# Recipe for chicken legs and thighs



## nhoj (Feb 7, 2015)

Does anyone have any good recipes  chicken legs and thighs I would prefer to have the skin taken off the thighs don't know about the legs, they may get to dry from cooking. 

My wife doesn't care for hot spice food.


----------



## Sir_Loin_of_Beef (Feb 8, 2015)

Try the chicken adobo recipe in the http://www.discusscooking.com/forums/f21/filipino-chicken-adobo-84172.html thread


----------



## CraigC (Feb 8, 2015)

nhoj said:


> Does anyone have any good recipes  chicken legs and thighs I would prefer to have the skin taken off the thighs don't know about the legs, they may get to dry from cooking.
> 
> My wife doesn't care for hot spice food.



Do you have a grill?


----------



## salt and pepper (Feb 8, 2015)

Jambalaya  Chicken & sausage.


----------



## Kayelle (Feb 8, 2015)

Here's another good and easy idea from our recipe archives.http://www.discusscooking.com/forums/f15/chicken-hawaiian-86735.html We have lots of recipes to fill your request there.


----------



## GotGarlic (Feb 8, 2015)

Here's one that includes vegetables: http://www.tasteofhome.com/recipes/roasted-chicken---red-potatoes


----------



## nhoj (Feb 8, 2015)

Do you have a grill?

You bet I do a Charcoal grill.


----------



## CraigC (Feb 8, 2015)

nhoj said:


> Do you have a grill?
> 
> You bet I do a Charcoal grill.



Then use a favorite marinade, bank tour coals to one side, so you have a hot and low side and go for it!


----------



## GotGarlic (Feb 8, 2015)

◆ Information given ◆
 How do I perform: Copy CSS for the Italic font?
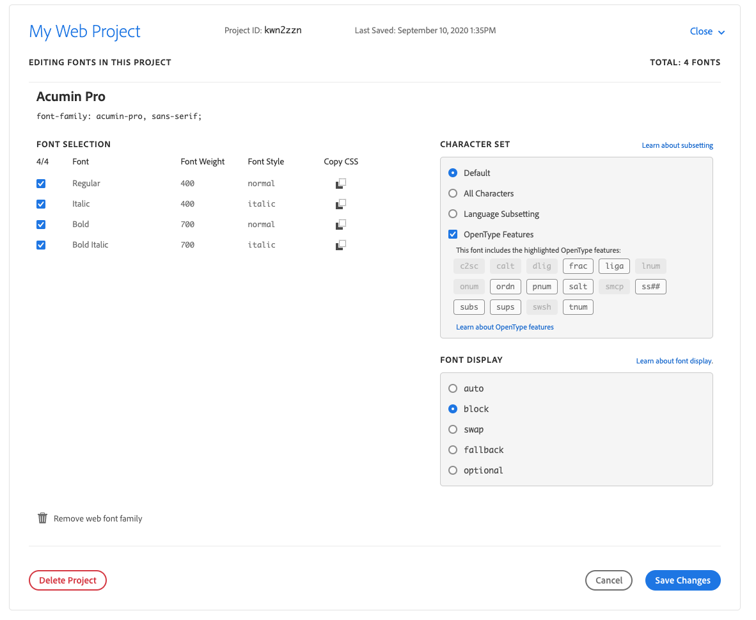tap(341, 204)
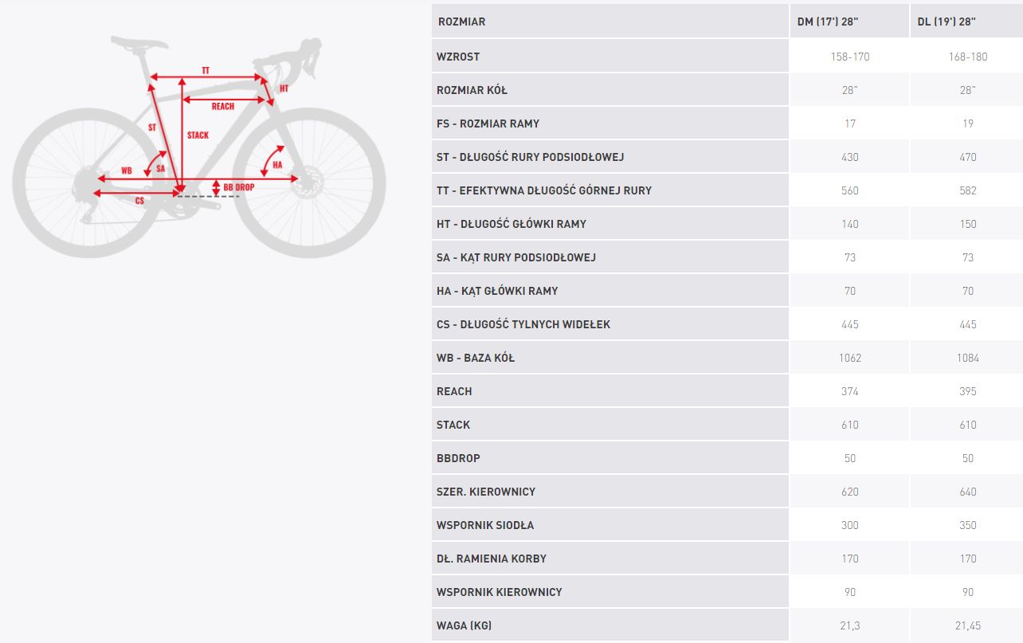Click the HT label near the head tube
The image size is (1023, 643).
click(x=284, y=88)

◆ Exercise task ◆
Repeat the whole forum thread on chicken legs and thighs word for word. These entries have no connection to the forum thread on chicken legs and thighs.

◆ Full response ◆
# Recipe for chicken legs and thighs



## nhoj (Feb 7, 2015)

Does anyone have any good recipes  chicken legs and thighs I would prefer to have the skin taken off the thighs don't know about the legs, they may get to dry from cooking. 

My wife doesn't care for hot spice food.


----------



## Sir_Loin_of_Beef (Feb 8, 2015)

Try the chicken adobo recipe in the http://www.discusscooking.com/forums/f21/filipino-chicken-adobo-84172.html thread


----------



## CraigC (Feb 8, 2015)

nhoj said:


> Does anyone have any good recipes  chicken legs and thighs I would prefer to have the skin taken off the thighs don't know about the legs, they may get to dry from cooking.
> 
> My wife doesn't care for hot spice food.



Do you have a grill?


----------



## salt and pepper (Feb 8, 2015)

Jambalaya  Chicken & sausage.


----------



## Kayelle (Feb 8, 2015)

Here's another good and easy idea from our recipe archives.http://www.discusscooking.com/forums/f15/chicken-hawaiian-86735.html We have lots of recipes to fill your request there.


----------



## GotGarlic (Feb 8, 2015)

Here's one that includes vegetables: http://www.tasteofhome.com/recipes/roasted-chicken---red-potatoes


----------



## nhoj (Feb 8, 2015)

Do you have a grill?

You bet I do a Charcoal grill.


----------



## CraigC (Feb 8, 2015)

nhoj said:


> Do you have a grill?
> 
> You bet I do a Charcoal grill.



Then use a favorite marinade, bank tour coals to one side, so you have a hot and low side and go for it!


----------



## GotGarlic (Feb 8, 2015)